The Trump administration imposed sanctions on Wednesday on a number of Chinese firms, including a state-owned giant accused of shipping Iranian crude, thus violating U.S. sanctions on the Islamic Republic.
The move is part of the administration’s efforts to exert “maximum pressure” on Iran and cut off the last remnants of its crude exports as allies in Europe are increasing pressure on President Donald Trump to ease the sanctions and engage in dialogue with Iran.
The blacklisting of China’s largest movers of oil and petroleum products will inevitably heighten tensions with Beijing as the two countries struggle to overcome disagreements on trade, intellectual property and a plethora of other topics, The Wall Street Journal writes.
“We’re telling China and all nations: Know that we will sanction every violation of sanctionable activity,” Secretary of State Mike Pompeo said in announcing the measures Wednesday on the sidelines of a United Nations summit in New York.

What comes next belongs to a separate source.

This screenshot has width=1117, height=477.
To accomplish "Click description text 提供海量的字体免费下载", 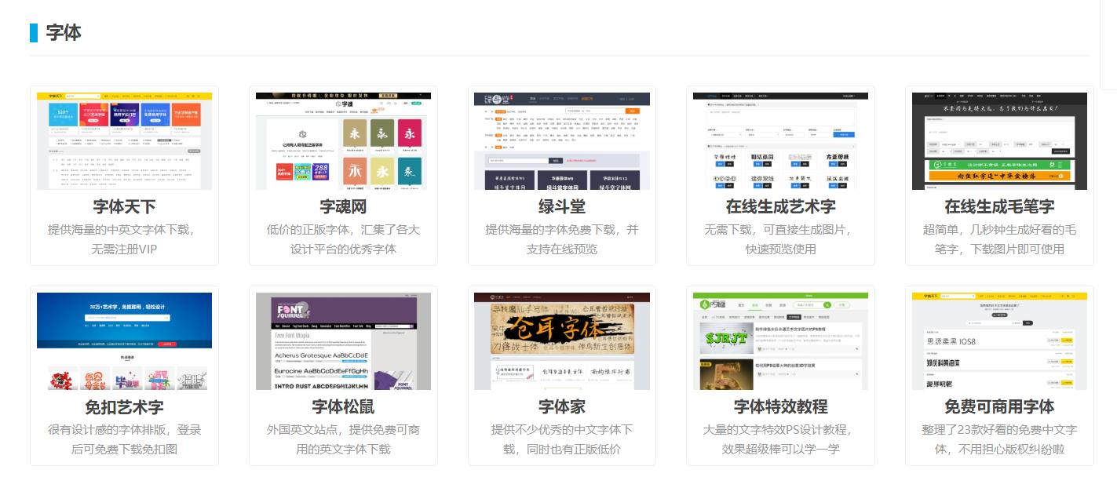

Iran’s president, Hassan Rouhani said his country will not negotiate with the United States as long as sanctions are in place, calling them “merciless economic terrorism.”
The move also aims to persuade other world powers to support America’s pressure campaign against Iran, particularly after the recent airstrikes on Saudi Arabian oil facilities, which the U.S. has blamed Iran for.
“Countries are indeed awakening to the truth that the more Iran lashes out, the greater our pressure will and should be. As long as Iran’s menacing behavior continues, sanctions will not be lifted, they will be tightened,” Pompeo said.
However, China has not yet committed to fully backing the U.S.’ sanctions on Iran and to cutting its consumption of Iranian oil to zero. As a result, Pompeo and other top officials have warned Beijing that should it continue facilitating Iranian crude sales, it would be severely punished.
Until now, the Trump administration had not taken any larger steps against major Chinese companies to avoid flaming up tensions, but the Wednesday sanctions target state-owned shipping giant Cosco Group – the world’s largest shipping operator – affecting over four dozen vessels.
“Sanctioning one of the world’s premier energy-shipping companies that abides with all international trade norms is a wrong move,” a senior Cosco executive said in response to the latest action. “The U.S. should stop policing and punishing legitimate maritime operators.”
Companies based in the United States, as well as individuals, are forbidden from conducting business with the newly blacklisted firms; otherwise, they risk being sanctioned themselves.